Gdy w sierpniu 2021 r. Joanna Opozda i Antek Królikowski brali ślub, pojawiły się plotki, że aktorka jest w ciąży.
Zdaniem tabloidów to właśnie stan błogosławiony miał być powodem ślubu Joanny Opozdy i Królikowskiego. Tak więc w kilka dni po ślubie aktorka postanowiła zdementować te plotki. Poinformowała, że Antek oświadczył się jej już w marcu 2021 r. a:
dzieci na pewno będą ale planowane i wyczekiwane:)
więc raz na zawsze odcinam się od plotek jakoby nasze małżeństwo było spowodowane ciążą
– napisała [więcej tutaj]
I ten wpis został zinterpretowany jako wiadomość, że Joanna nie jest w ciąży, choć już wtedy była…!
Tego typu manipulacje, jak widać, zdenerwowały hejterów i ciężarna aktorka otrzymała obrzydliwe wiadomości. “Anna Kwiatkowska” pisała w nich:
Ty ku*wo szłaś do ślubu z brzuchem!!! Zero wstydu!!! I jeszcze bezczelnie kłamałaś że nie jesteś w ciąży!!! Żebyś urodziła dauna!!! Bo tylko na to zasługujesz za te kłamstwa!!!

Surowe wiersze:
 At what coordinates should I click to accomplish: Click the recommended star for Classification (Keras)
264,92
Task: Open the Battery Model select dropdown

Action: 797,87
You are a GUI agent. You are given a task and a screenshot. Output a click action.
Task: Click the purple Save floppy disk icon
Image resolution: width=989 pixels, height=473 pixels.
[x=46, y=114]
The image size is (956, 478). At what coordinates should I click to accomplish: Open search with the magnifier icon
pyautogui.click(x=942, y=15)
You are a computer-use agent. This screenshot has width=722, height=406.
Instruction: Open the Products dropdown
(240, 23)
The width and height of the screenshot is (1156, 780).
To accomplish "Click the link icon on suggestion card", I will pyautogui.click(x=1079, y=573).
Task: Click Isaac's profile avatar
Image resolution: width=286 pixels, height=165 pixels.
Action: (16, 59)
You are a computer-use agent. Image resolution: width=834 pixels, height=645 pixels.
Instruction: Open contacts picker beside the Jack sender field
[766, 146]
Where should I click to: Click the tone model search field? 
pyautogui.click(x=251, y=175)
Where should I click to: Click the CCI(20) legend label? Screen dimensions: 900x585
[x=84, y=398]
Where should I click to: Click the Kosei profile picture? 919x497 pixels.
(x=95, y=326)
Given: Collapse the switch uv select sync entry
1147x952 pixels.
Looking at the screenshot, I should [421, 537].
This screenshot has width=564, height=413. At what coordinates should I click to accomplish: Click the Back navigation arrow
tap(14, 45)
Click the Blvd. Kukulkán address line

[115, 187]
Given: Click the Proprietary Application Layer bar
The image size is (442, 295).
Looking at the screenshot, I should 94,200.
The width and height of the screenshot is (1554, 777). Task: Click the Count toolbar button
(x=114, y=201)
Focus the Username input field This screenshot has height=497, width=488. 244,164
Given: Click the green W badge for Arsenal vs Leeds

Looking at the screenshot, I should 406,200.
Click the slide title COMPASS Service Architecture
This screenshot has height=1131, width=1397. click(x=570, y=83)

Zadanie:
Przepisz dosłownie fragment artykułu o ślubie Joanny Opozdy od „Gdy w sierpniu” do „planowane i wyczekiwane:)”. Wiersze nie mają żadnego związku z artykułem.

Pełna odpowiedź:
Gdy w sierpniu 2021 r. Joanna Opozda i Antek Królikowski brali ślub, pojawiły się plotki, że aktorka jest w ciąży.
Zdaniem tabloidów to właśnie stan błogosławiony miał być powodem ślubu Joanny Opozdy i Królikowskiego. Tak więc w kilka dni po ślubie aktorka postanowiła zdementować te plotki. Poinformowała, że Antek oświadczył się jej już w marcu 2021 r. a:
dzieci na pewno będą ale planowane i wyczekiwane:)